Raw data:
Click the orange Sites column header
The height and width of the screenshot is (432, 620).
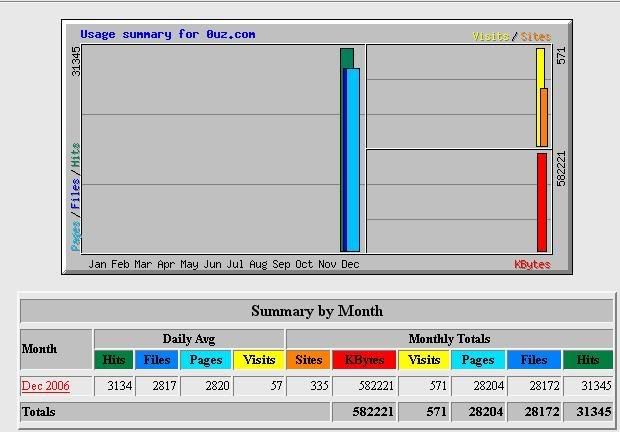(308, 359)
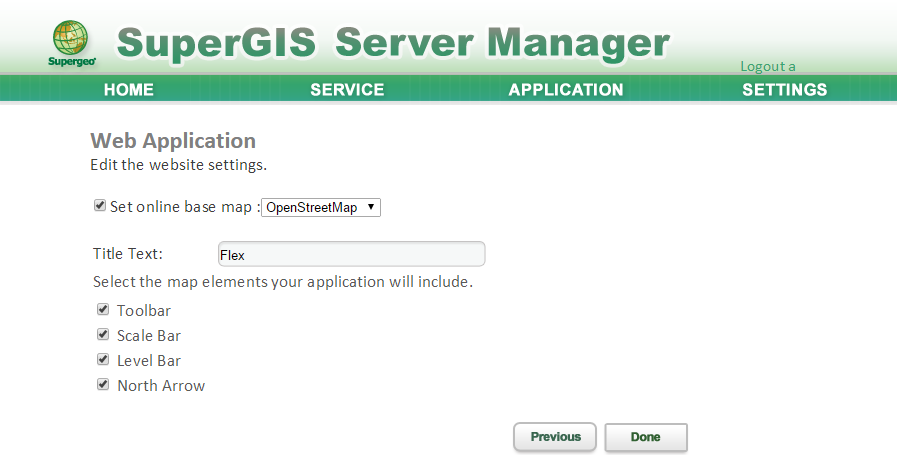Open the SERVICE menu
Screen dimensions: 897x463
(x=347, y=89)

Activity: Where an entry holds a picture, leave the picture out and output the rest exactly.

Task result:
Click the orange Sites column header
The height and width of the screenshot is (432, 620).
(308, 359)
Open the SERVICE menu
Screen dimensions: 897x463
(x=347, y=89)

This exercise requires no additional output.